Importance of Asthma education

The importance of control medications
Although most folks reach for the quick relief of an Albuterol pump to stem the immediate symptoms of an attack, too many fail to approach the problem from a preventative wellness perspective that relies, in great part, on the use of daily control medications. I ask parents at workshops all the time “How many of you have high blood pressure?” and their hands all go up. Then I ask “How many of you take medication every day for the high blood pressure?” and their hands go up. Then I ask “How many of you have symptoms every day of your high blood pressure?” No hands go up, because their daily controller medicines work. Then I explain it’s the same thing with asthma.

Amy Burack, RN, MA, AE C, Former Community Asthma Programs Manager


Asthma attacks are only the tip of the iceberg
I don’t think that in this country asthma is accepted as a chronic condition. For hypertension, for example, it is accepted that your doctor will give you medicine and you actually should take it all the time (even though perhaps you don’t). There seems to be more reluctance to do that for asthma – many people, including doctors, view it as an episodic problem. What is not realized is that for the many who have asthma it’s a continuum, and what they see during an asthma attack is really only the tip of the iceberg. It’s amazing how often you will treat children and adults who have asthma and come in thinking they don’t have a chronic condition, then advise them to take medication regularly the next month or two and when they return they say “Gee, I didn’t realize I was limited before. I am doing much better, and I feel better.”

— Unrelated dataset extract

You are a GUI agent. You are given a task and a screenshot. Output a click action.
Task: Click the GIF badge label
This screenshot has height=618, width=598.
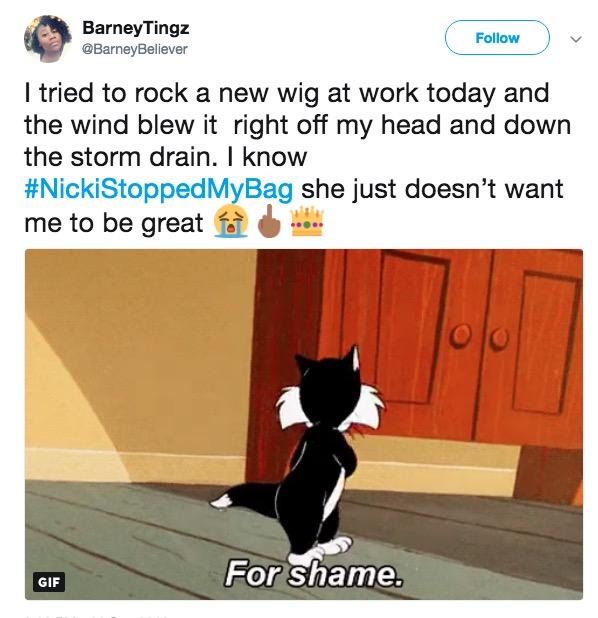point(48,582)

Frank Twarog, MD, PhD, Allergist


Parent education workshops
I do a lot of parent education workshops. I try to engage parents in conversations that make them feel comfortable enough to share information about themselves and their kids. I ask them “Tell me how asthma affects your lives and the lives of your children. What questions do you have that I can help you with?” There’s never enough time in an office visit for the doctor to prepare and explain an asthma management plan in enough detail so you understand it all – what all the prescribed medications are about; delivery devices and the appropriate way to use them; next steps to take when your child is not feeling well.   Asthma is about education – and more education. Encouraging parents to learn as much as they can about their children’s asthma can be done in a variety of ways and locations- through workshops at the child’s preschool or Head Start; at the YMCA and Boys and Girls Club; at church or social gathering places.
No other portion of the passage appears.